Isolation of promoters and genes involved in fruit development in tomato using ac/ds transposon tagging system


Research objectives and content
We propose to develop a new tool for non destructive gene trapping by transposon tagging, in order to isolate genes induced during fruit development in tomato. Transposon tagging allows the identification of genes on the basis of mutant phenotypes resulting from the insertion of a known transposable element carrying a reporter gene. The
Beta-glucuronidase gene is the most widely used reporter gene in plants, but detection of its expression requires staining which is destructive for the plant under study. We propose to use the maize gene, Lc, as a non destructive visual reporter gene. This gene is a transcriptional factor which activates the anthocyanin pathway. It was shown to be expressed in tomato and to cause purple pigmentation in a normally non purple tissue. A new tomato model will be used for this purpose. It consists of the miniature Microtom tomato cultivar, which can be growth at high density, and has a short life cycle.

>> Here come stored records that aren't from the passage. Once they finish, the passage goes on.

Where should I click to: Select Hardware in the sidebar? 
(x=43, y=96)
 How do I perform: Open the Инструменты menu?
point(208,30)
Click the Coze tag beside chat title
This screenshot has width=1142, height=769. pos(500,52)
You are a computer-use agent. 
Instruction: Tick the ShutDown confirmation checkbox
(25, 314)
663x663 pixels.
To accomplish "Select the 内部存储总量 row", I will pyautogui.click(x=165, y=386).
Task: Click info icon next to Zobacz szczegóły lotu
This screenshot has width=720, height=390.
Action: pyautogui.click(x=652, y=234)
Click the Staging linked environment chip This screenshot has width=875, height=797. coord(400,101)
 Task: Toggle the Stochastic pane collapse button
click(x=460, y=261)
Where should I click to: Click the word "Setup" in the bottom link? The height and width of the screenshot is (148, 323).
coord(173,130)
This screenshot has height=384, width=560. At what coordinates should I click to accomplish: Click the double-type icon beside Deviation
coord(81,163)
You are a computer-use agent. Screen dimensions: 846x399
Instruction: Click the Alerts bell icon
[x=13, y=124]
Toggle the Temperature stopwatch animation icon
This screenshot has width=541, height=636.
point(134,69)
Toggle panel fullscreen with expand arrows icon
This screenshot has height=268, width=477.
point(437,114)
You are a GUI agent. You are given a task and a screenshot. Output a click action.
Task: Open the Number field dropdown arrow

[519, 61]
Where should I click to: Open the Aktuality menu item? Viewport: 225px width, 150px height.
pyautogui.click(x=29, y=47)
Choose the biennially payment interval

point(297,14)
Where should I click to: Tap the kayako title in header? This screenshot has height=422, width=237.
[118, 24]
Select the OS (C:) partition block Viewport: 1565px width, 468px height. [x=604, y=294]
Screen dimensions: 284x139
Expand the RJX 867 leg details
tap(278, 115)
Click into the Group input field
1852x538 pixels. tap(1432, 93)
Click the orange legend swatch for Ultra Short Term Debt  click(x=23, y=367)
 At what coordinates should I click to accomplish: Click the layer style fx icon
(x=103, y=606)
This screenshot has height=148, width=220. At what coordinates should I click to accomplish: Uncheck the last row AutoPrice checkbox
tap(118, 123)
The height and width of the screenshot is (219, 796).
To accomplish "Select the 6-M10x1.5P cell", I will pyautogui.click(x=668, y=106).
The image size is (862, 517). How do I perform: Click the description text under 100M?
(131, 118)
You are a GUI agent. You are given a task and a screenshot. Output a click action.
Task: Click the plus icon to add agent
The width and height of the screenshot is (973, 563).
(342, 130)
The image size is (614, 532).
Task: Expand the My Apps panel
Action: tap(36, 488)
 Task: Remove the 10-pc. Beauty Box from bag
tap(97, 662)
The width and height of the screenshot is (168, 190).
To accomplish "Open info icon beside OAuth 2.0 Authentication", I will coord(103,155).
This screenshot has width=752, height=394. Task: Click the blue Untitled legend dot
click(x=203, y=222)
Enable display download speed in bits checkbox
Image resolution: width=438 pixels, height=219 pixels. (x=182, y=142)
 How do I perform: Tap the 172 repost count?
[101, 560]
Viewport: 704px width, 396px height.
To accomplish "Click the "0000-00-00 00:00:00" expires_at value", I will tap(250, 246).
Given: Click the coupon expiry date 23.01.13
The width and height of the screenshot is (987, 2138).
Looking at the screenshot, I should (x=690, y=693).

A Ds-Lc-trap within Microtom offers an unique system to isolate genes involved in fruit development and to characterize their spatial and temporal pattern of expression. Training content (objective, benefit and expected impact)
The training content of this research will be to learn T-DNA construction, plant transformation, transposon tagging and gene expression analysis. As very little is known on the genes involved in fruit development in tomato, the most important crop for the vegetable market, impact of this project will be both scientifically and technologically important.